The First World War
(a) Explain how the Schlieffen Plan was meant to work (7)
The Schlieffen plan was the strategy that was supposed to allow the German army a swift and deceive victory over France in a short space of time so that the German army could be rushed to the boarder to hold up the Russian 'Steamroller'
Germany had one of the best transport systems in the world and they were going to use their network to move their troops around quickly. The most crucial aspect of the Schlieffen plan was mobility, because if the German army did not keep up it's swift momentum it would get bogged down and they would not be able to stop the Russian army. The Germans knew that France was protected by fortresses that spanned across the French border so the Germans decided to invade France through neutral Belgium. Germany did not believe that Britain would go to war with Germany over the 1839 treaty with Belgium, they later referred to the treaty as a 'scrap of paper'.

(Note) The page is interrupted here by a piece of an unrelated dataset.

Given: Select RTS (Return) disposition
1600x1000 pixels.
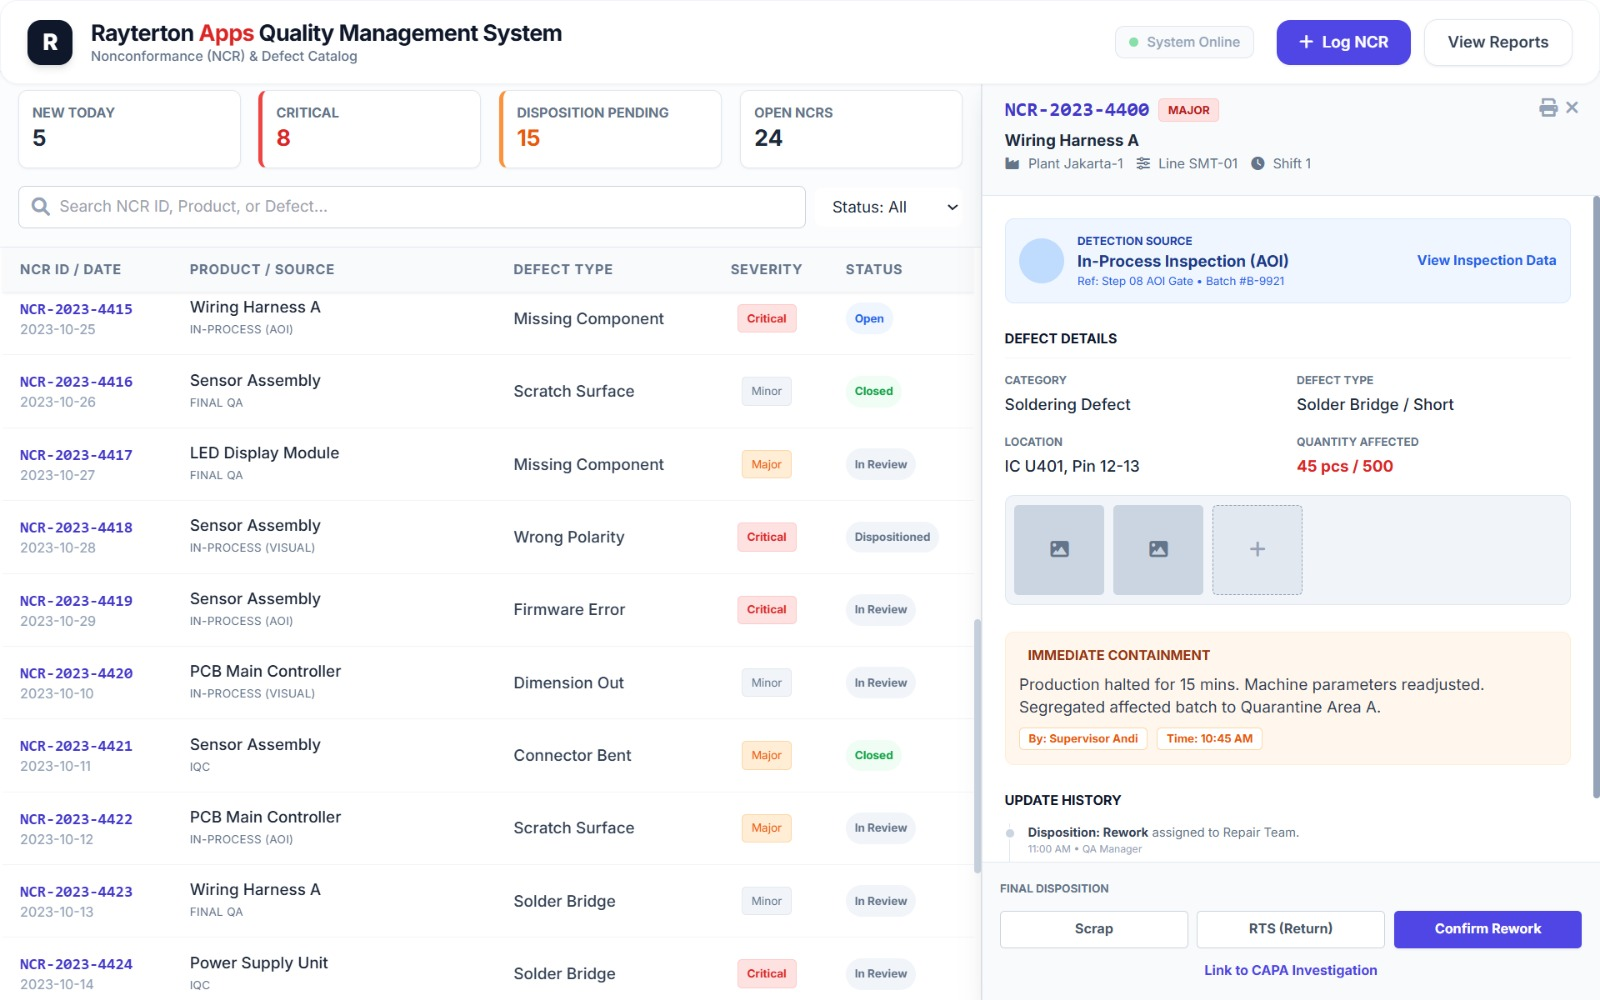Looking at the screenshot, I should [x=1290, y=929].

The Kaiser also thought of the British Expeditionary Force as a 'contemptible little army' and thought that even if Britain did stand by their 1839 treaty Germany would have no reason to worry because the Kaiser believed that the British army was absolutely no match for the German one. German troops would then capture the coastal ports of Dunkirk and swing West of Paris and encircle it. The Germans believed that once Paris was overrun, the rest of France would effectively surrender and the German army could then be rushed to the boarder to stop the Russian army.
(b) Why did the stalemate develop along the western front? (8)
The stalemate developed because of two key factors; the failure of the Schlieffen plan and...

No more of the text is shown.